▶ **What you need to do**
Scan the entries for lines with the word "Esse", then copy those lines.

▶ **Information given**
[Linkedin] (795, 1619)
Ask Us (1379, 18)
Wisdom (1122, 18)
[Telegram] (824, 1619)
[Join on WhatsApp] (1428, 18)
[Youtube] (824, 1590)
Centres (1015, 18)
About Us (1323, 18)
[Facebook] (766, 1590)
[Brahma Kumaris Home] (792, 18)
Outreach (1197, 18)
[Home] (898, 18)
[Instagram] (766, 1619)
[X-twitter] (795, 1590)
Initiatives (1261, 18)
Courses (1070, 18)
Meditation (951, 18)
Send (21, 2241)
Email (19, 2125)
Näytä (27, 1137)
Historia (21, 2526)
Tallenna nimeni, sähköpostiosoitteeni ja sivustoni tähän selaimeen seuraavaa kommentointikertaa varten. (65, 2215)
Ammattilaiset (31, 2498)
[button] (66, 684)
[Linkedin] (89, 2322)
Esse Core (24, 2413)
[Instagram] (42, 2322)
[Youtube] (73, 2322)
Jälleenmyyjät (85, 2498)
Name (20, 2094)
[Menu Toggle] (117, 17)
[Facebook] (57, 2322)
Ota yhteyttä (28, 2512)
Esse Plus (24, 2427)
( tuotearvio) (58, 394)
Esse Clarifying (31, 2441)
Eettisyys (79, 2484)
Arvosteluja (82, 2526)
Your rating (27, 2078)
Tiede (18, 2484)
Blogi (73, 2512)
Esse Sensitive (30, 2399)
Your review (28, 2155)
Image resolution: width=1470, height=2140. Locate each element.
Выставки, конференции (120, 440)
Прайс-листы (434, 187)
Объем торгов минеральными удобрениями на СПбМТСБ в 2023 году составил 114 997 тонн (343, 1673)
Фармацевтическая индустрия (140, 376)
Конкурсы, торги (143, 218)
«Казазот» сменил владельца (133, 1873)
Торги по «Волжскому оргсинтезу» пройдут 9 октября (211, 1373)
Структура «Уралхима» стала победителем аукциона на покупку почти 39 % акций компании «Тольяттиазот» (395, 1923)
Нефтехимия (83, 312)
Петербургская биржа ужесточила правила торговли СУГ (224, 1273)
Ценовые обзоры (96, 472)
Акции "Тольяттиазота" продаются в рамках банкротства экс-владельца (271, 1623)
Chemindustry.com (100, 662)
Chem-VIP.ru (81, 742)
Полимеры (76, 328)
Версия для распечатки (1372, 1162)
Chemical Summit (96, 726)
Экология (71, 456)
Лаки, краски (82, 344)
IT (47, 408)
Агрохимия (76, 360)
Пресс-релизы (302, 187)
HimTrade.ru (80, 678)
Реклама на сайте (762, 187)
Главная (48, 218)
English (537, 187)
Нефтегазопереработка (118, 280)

▶ **Problem solution**
Esse Core (24, 2413)
Esse Plus (24, 2427)
Esse Clarifying (31, 2441)
Esse Sensitive (30, 2399)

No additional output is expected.